Which leads to thinking about the possible end of real clothes — how many of you think they could return? In the same form? I’m counting hands. Almost two years of sweats and bedroom slippers. Remember when you said that you’d never wear any pants with an elastic waist? That it would make you look like your grandmother? You forgot? That was two years ago, the BPC period (Before Pandemic Craziness). Just for chuckles, open up your closet — no, not your t-shirt and sweats drawer, your actual closet. Look something like a museum to you? Except that a museum has less dust.

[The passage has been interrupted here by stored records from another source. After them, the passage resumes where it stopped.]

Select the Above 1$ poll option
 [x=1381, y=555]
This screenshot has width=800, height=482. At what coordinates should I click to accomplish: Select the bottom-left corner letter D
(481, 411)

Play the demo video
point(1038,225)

Next in the pandemic landfill — lotsa boundaries. Remember those? Let’s review for those who have forgotten, you are forgiven — work, home, breakfast, lunch, dinner, weekdays, weekends, just to name a few. By now some of us have come to seriously miss our commute time — the time between your leaving work and your arriving home that had provided a transition. Transitions are the spaces that make for boundaries — oh, I digress — or is it regress?
Have you lost the ability to quickly (or slowly) recall what day/date it is? Now? You know, the day of the week it is today (Groundhog Day was a more than adequate response for over 18 months, too bad and no revival for that play) and for bonus points, the date. Yeah, now all you can hope for is to get the month right. The pandemic may not have made us stupid (though that is possible) but it sure has made us disoriented. Psychologists can chuck that test as one of the psychotic/not crazy markers — or we should all be locked up. Oh, sorry again — we were for over a year.

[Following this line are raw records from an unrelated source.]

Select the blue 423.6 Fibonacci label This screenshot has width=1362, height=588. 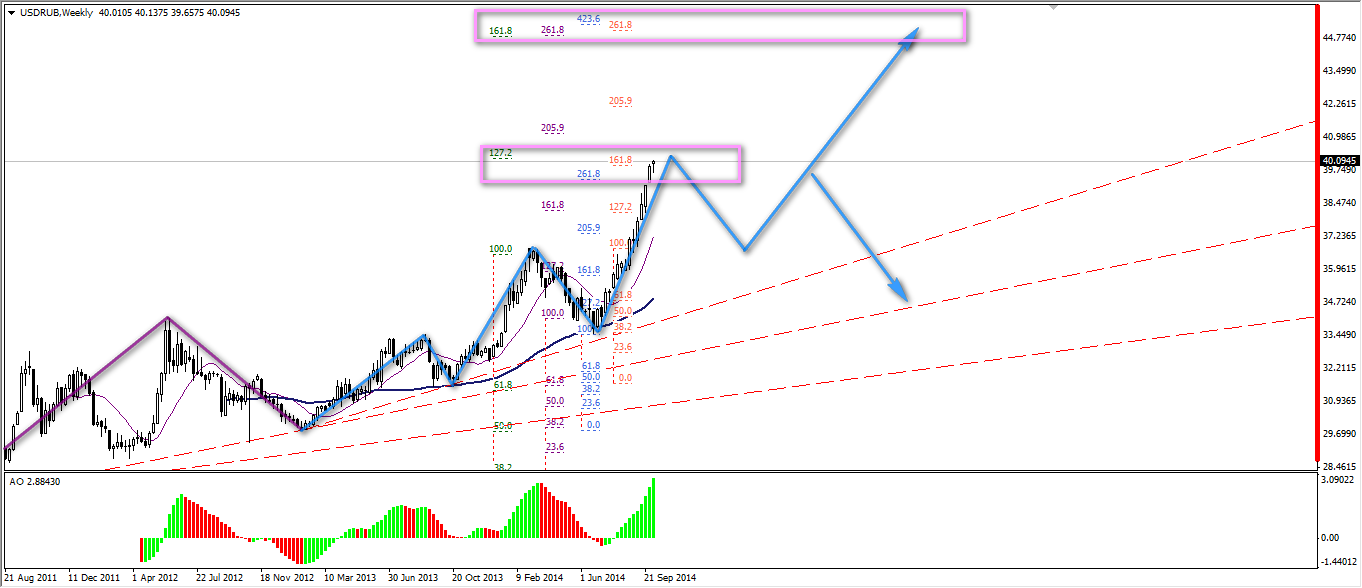(x=589, y=19)
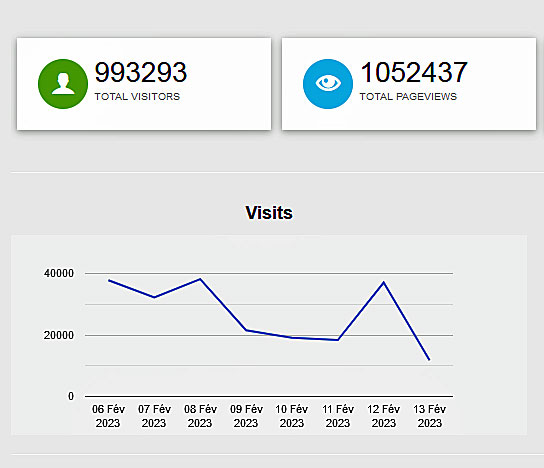Click the blue Total Pageviews eye icon
Image resolution: width=544 pixels, height=468 pixels.
click(x=328, y=84)
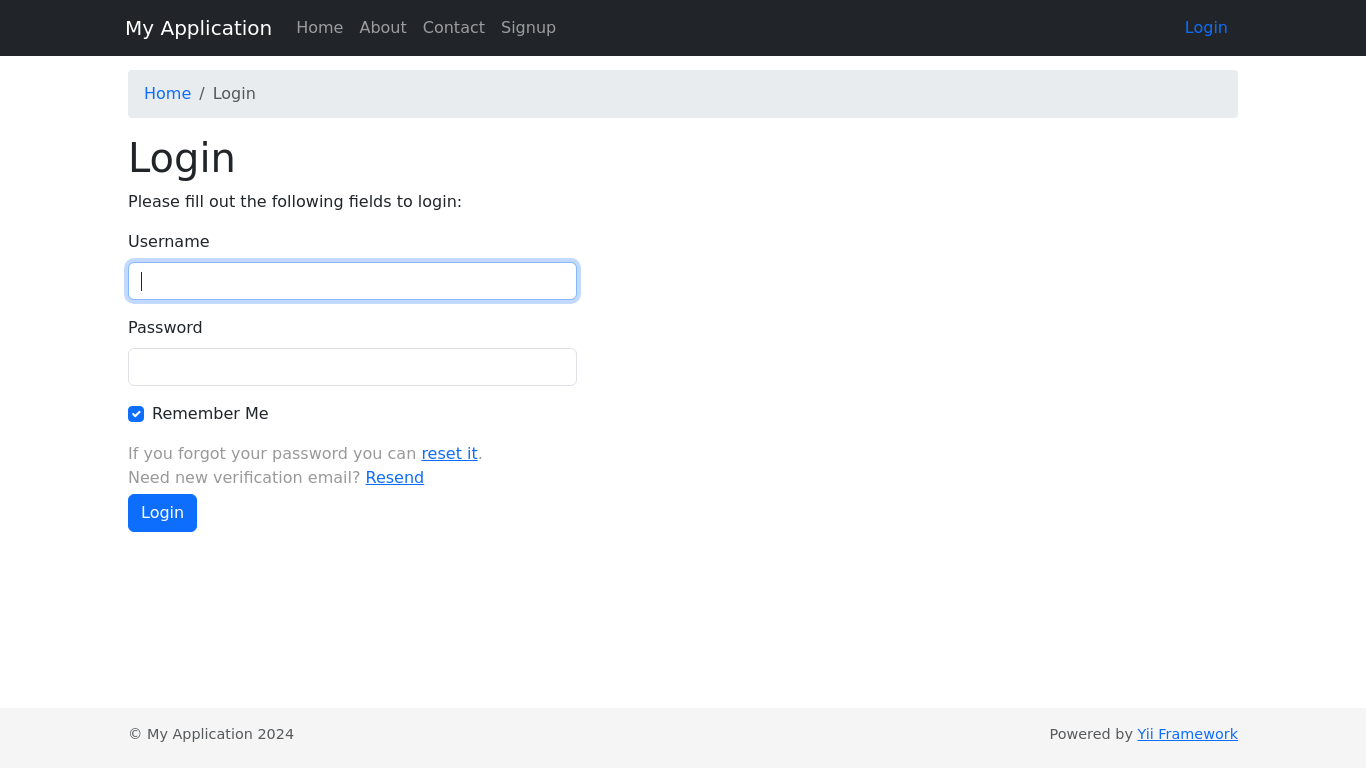Go to the About menu item
Viewport: 1366px width, 768px height.
(383, 28)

Next on the hit list, after basic orientation to day and date, are social skills. This is a biggie. To be fair, some of you have found out that you don’t like people that much anyway and being ordered to stay away from them was the silver lining of the pandemic. Hooray for you, maybe you’ll come to call this period “the revenge of the introverts.” The rest of us need to rediscover how to be social, friendly, make eye contact, talk about things not pandemic-related. Social skills are somewhere between collateral damage from the pandemic and the final detritus of it.

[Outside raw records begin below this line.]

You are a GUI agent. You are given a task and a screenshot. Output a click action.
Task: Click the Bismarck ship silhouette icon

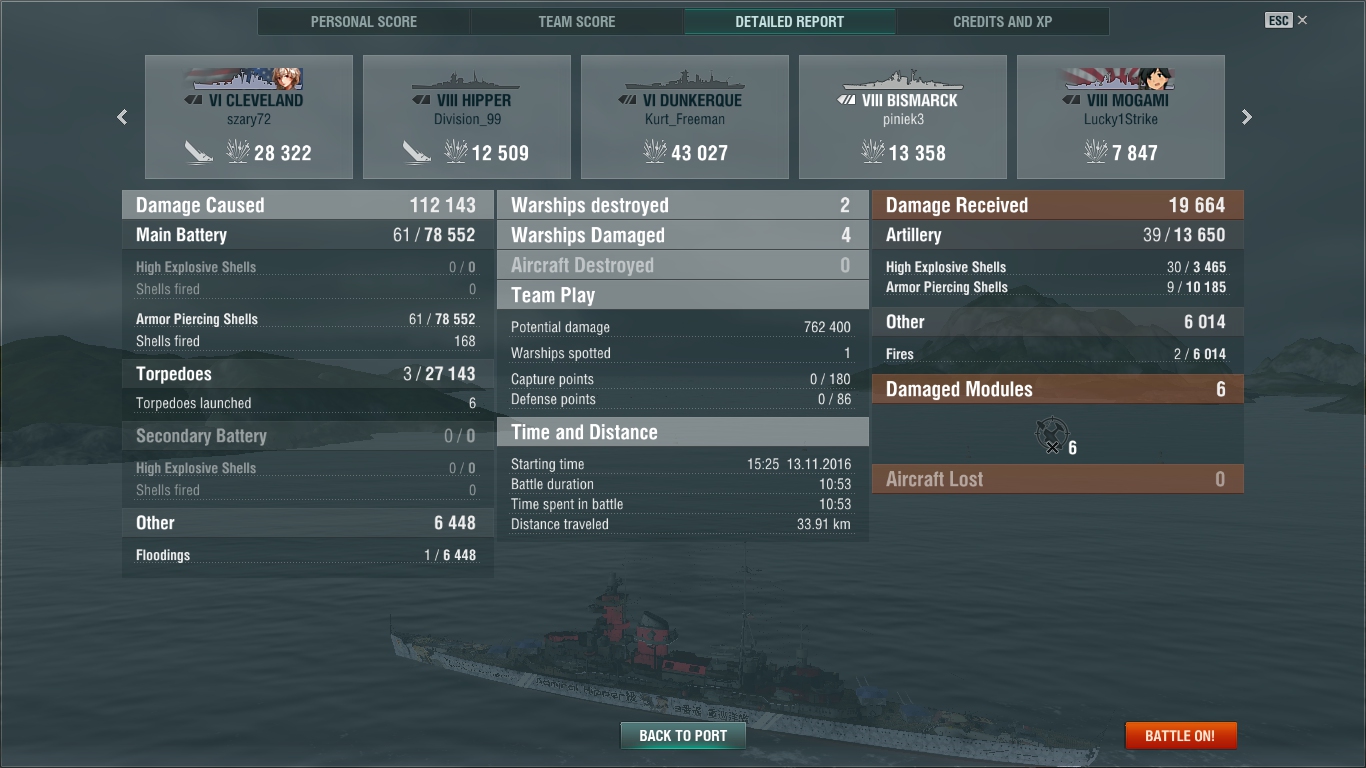pos(903,80)
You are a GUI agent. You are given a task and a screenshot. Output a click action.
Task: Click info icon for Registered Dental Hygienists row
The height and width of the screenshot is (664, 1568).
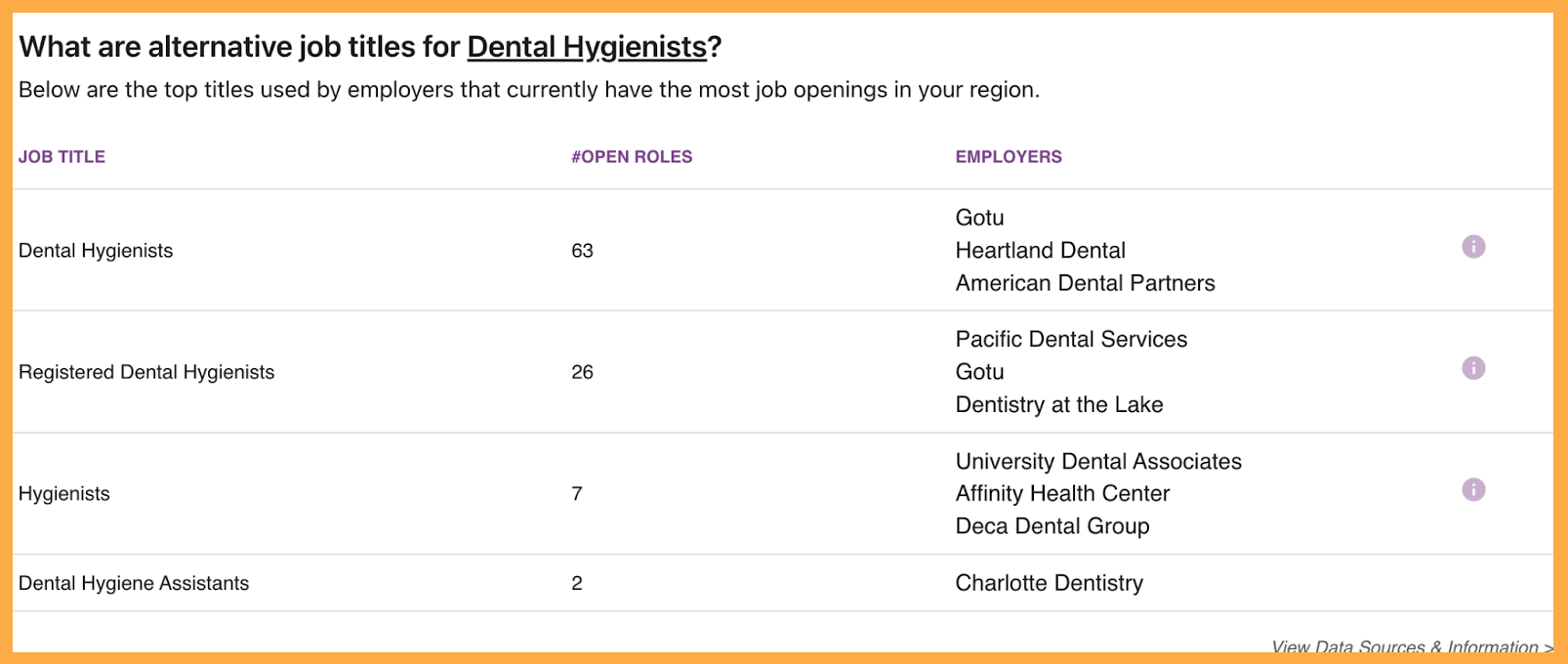pyautogui.click(x=1473, y=368)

Then there are the screens — if you are a parent, good luck ever trying to limit screen time again in your child’s minor life. That is done, dead, will never happen, are you kidding. Just try it and see what kind of creative and totally contemptuous answer you get from your kids — if, in fact, that answer is delivered verbally. For them, screens have been school, entertainment, staying connected with friends via games, tuning out parents who are trying to work, need I go on? The only thing we can hope for is that the kids are so sick of them by now that they actually want to interact with other humans (including parents and immediate family), now that the world is moving to somewhere between pandemic and god-only-knows what we call this period. We shall see.
And lastly, if we are really lucky, one genie that will not just go “poof” when we come out of this thing more fully is actual appreciation for people and for day-to-day pleasures in our lives — the “omg, I finally get to hug you and I don’t want to let go” genie needs to stay. But please, for heaven’s sake, no renaissance for underwire bras or long commutes to work!